(INFORMATION PROVIDED begins)

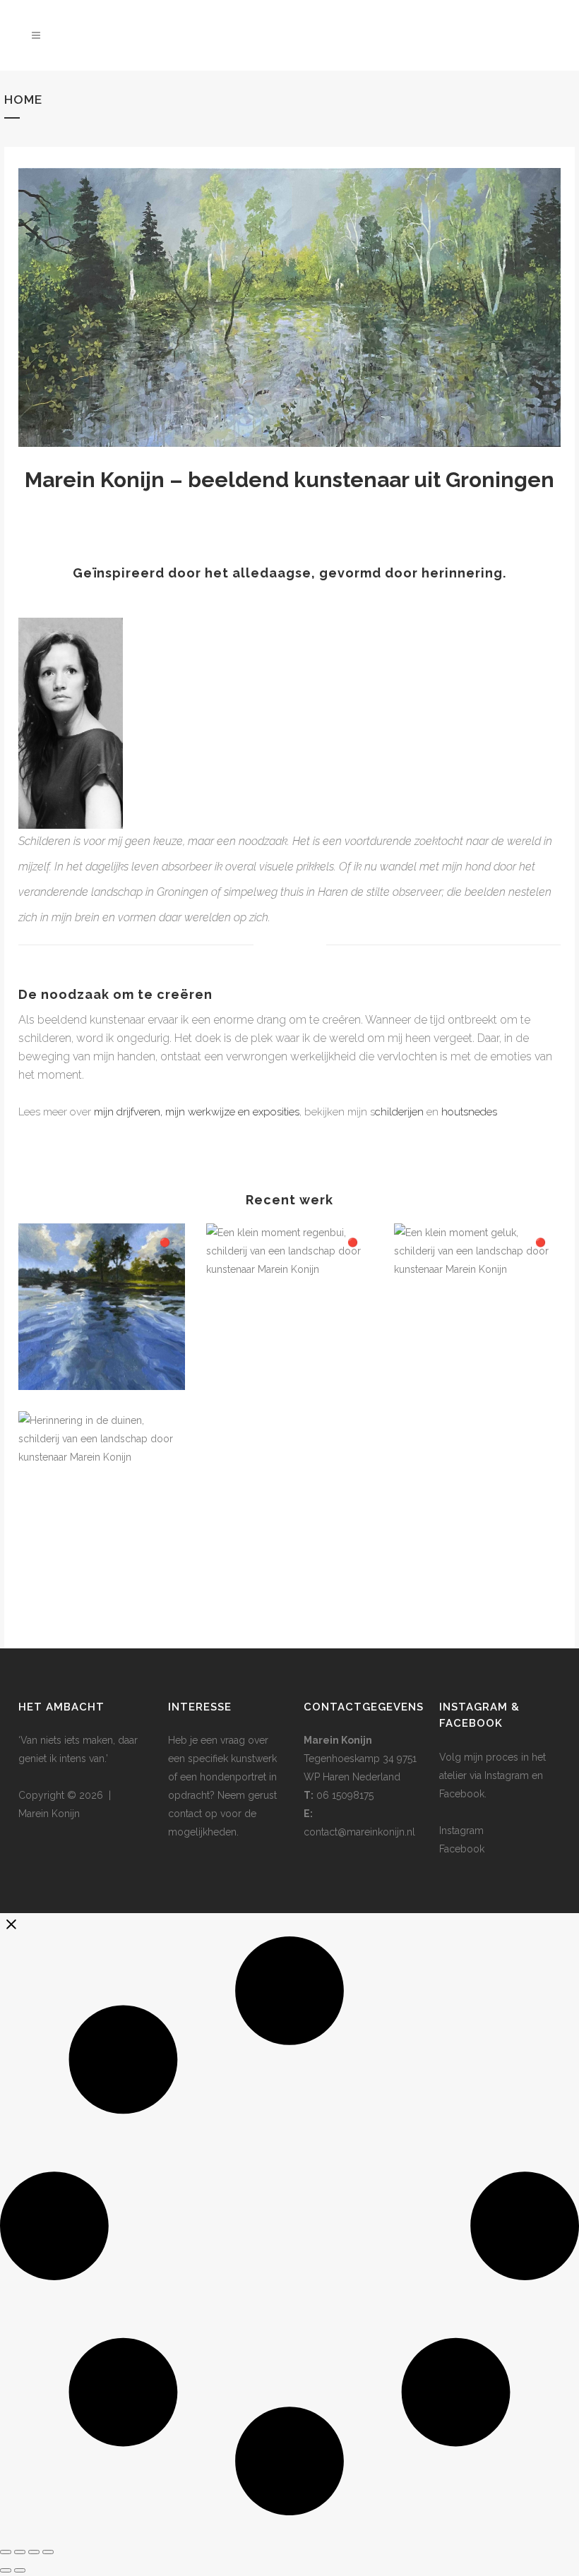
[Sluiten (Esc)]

(INFORMATION PROVIDED ends)
(INFORMATION PROVIDED begins)

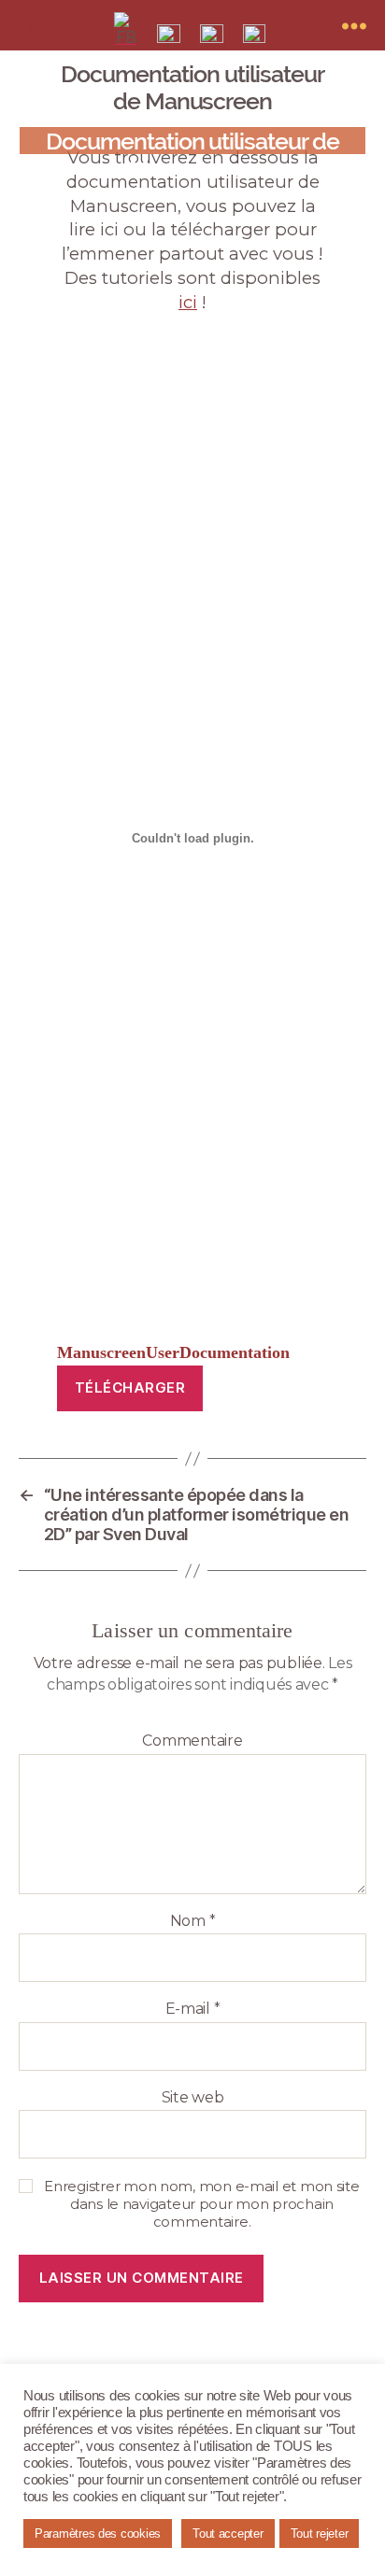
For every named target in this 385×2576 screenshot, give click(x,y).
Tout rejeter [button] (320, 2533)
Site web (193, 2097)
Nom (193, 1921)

(INFORMATION PROVIDED ends)

EXERCISE OBJECTIVE >> Please, from the entries above, set down exactly the lines from the one containing "For every named" through the one containing "Nom (193, 1921)", and only those.

SOLUTION TO THIS EXERCISE >>
For every named target in this 385×2576 screenshot, give click(x,y).
Tout rejeter [button] (320, 2533)
Site web (193, 2097)
Nom (193, 1921)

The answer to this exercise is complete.